### Work instruction
Copy the lines below, word for word, from the first through the line containing "Task: Click the red heart emoji". Leave the pictures out.

[Stored data entries]
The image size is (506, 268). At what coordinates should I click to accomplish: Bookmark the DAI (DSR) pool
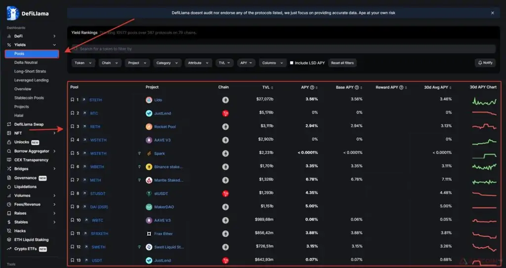pyautogui.click(x=72, y=206)
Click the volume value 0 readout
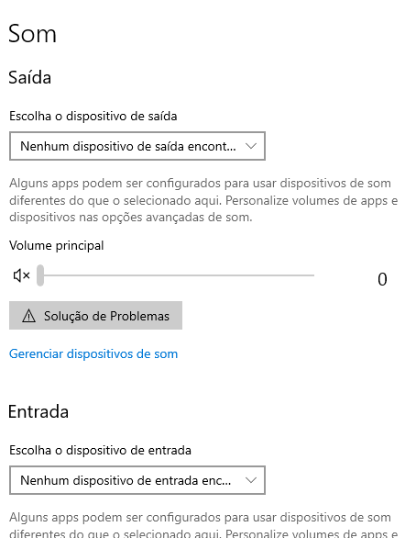This screenshot has width=416, height=538. [382, 279]
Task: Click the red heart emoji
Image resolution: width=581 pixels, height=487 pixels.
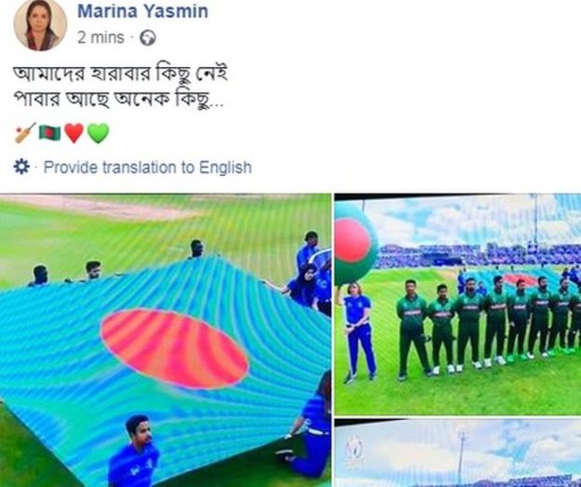Action: [74, 133]
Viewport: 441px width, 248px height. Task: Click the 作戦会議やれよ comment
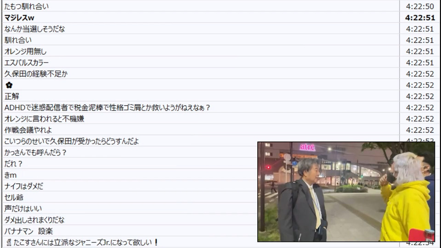tap(28, 130)
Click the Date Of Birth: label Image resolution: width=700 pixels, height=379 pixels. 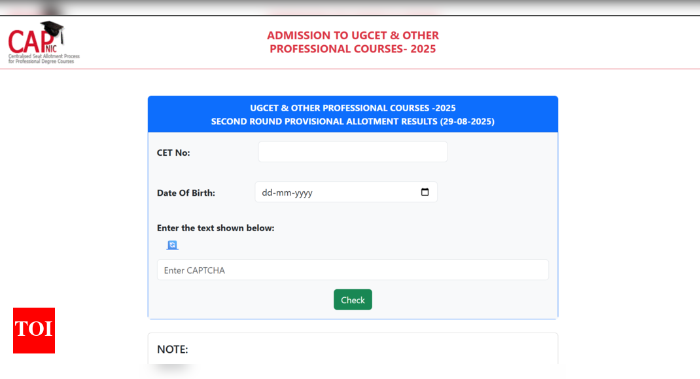point(186,193)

### Output of the exercise
The image size is (506, 268). At what coordinates should I click to accomplish: Bookmark the DAI (DSR) pool
pyautogui.click(x=72, y=206)
Click the volume value 0 readout
This screenshot has width=416, height=538. [382, 279]
Task: Click the red heart emoji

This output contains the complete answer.